Truth be told I was hedging by bets. If we stick it out, I would love to leave my job, which is also extremely stressful. I could in no way afford to not work but I could do something that I enjoy more and not worry about insurance for the family. But I was already thinking that separation and divorce was inevitable. In that case all the benefit would be for her. She could earn a full pension and with alimony and child support she would always be financially stable. But since I am "always out to get her" she accused me of horrible things. I got so upset I finally told her my truth. I am not in love with you anymore. This is all fake and I don't think you lover me anymore either. I never lose my cool so she was shocked. Later that day she said we should prepare to separate. I agreed. Our kids would be better off I think. They will wise up to having two miserable parents and I think that is worse than splitting time between two happy parents. 

But of course now she has changed her mind. She spoke to her pastor and she knows she has taken me for granted and hurts for the kids. I think she is is sincere. She is not very good at lying. But I do not see myself falling back in love with her. I think in a few months we will be back where we are today. I wish it was possible. I do lover her and her pain breaks my heart. I on the other hand am ready to move on. I would be majorly f*&%#ed financially for the rest of my life, but i would be happier and less stressed out. What worries me is that, I don't think she would be happier. She would be more miserable and I think our kids would suffer. And for this reason I think I should agree to stay. She says she is going to work at rekindling our feelings for one another. And I am actually considering letting her and at least pretending that it is working. Am I a monster to consider this? Am I robbing her of the opportunity for her to find her prince charming? She is very beautiful and still young (mid 40s). She is not wanting for men's attention. I on the other hand am done with relationships. I want to focus on more important things. My kids, seeing my mom live comfortably the last years of her life, my well being. Maybe helping to save the planet. LOL. I'm dreaming big. 
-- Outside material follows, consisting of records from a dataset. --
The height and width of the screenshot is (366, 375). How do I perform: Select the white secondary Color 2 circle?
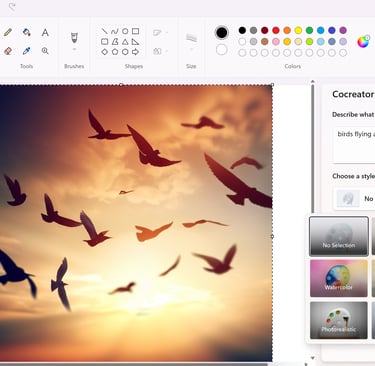[x=222, y=50]
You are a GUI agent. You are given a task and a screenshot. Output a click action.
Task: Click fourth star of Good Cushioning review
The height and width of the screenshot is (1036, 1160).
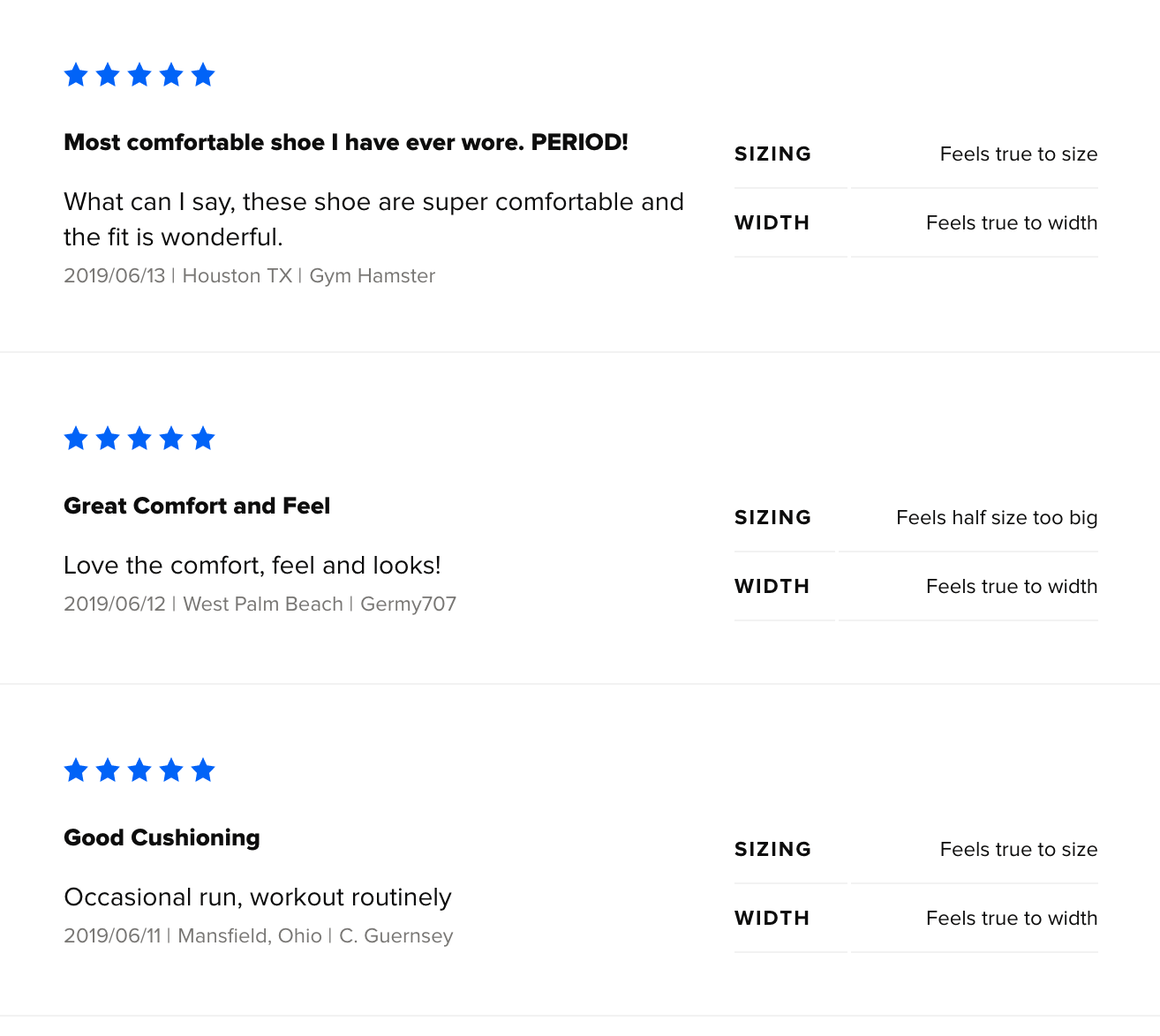(x=171, y=770)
I'm sorry for rambling. Truthfully i don't know what to write. What is relevant. What is the use........ Our friends and family will be so shocked and we have not told anyone anything. I have no one to speak to.


----------



## bobert (Nov 22, 2018)

Filo said:


> We have been married for 12 years and been together 20. College sweethearts that went at it hot and heavy from the get go. Oh the trouble we got in to! Our poor roommates were afraid to come back and catch us going at it. But problems started well before we got married. Admittedly, caused by me and my insecurities and my penchant to be fit and demands that she do the same. She gained a lot of weight and I resented her for it. I also had a lot of family problems that affected my ability to focus on school. Because of a negligent father and for the sake of my younger siblings, I dropped out of college and got my mother situated. She gave me moral support and loaned me money when I needed it. Once my family was stable I moved closer to her while she finished school and got my life and finances back on track. We got married and I finished school so we both made enough to live comfortably. But we didn't. Our roles reversed. She brought with her a lot of credit card debt. Despite her father giving her tens of thousands of dollars from property he sold. She would spend freely on herself and would donate extravagantly to her church and would resent me telling her to cut back. We put off kids because she wanted to get a masters degree for a job she was unhappy with. Once we started a family she demanded the most expensive things for our children. And with us drowning in 50k in debt she decides to quit her job and stay with the kids. I cant say no to that since it is the best thing for a 6 and 2 year old kids.
> 
> But more importantly we just fell out of love. She says she loves me but puts Kids, work, church and her family in front of me. Of course our children should be our first priority. but resents having to do anything for me. I do my own laundry and she won't as much as move my clothes from the washer to the dryer. Despite her not working and not really going to church, she refuses to reduce her donations. And she constantly complains about my job. I work Monday-Thursday and make 6 figures. Occasional overtime, but when she worked she worked 60 hrs a week with no extra pay.
> 
> ...


I think you should look into marriage counseling. It's possible that could fix your marriage, but you have to be open to it. Even if MC doesn't "save" your marriage it can help with divorcing and co-parenting. 

You would want to decide on a time period (say, 6 months) and realistic expectations. No one makes real changes in a day or two. Change takes a lot of time and people WILL mess up. 

If you have absolutely no intention on giving your marriage and family one final shot, then yes it's cruel to play your wife.


----------



## Marc878 (Aug 26, 2015)

Bud, you are responsible for your life. Debt, her not pulling her share, etc. Why did you not stand up before?

You only get used if you allow it to happen.


----------



## shortbus (Jul 25, 2017)

I'm sorry about the situation you're in. How old are your kids? You said something about when they start school.

Unfortunately, my 2 cents, you have a father/daughter relationship with your wife. You're the meanie that won't let her have her way.
This won't get better, personally, I wouldn't want to be around her for one minute, much less married.

I'd see a lawyer, not a marriage counselor.

Best of luck to you and your kids.


----------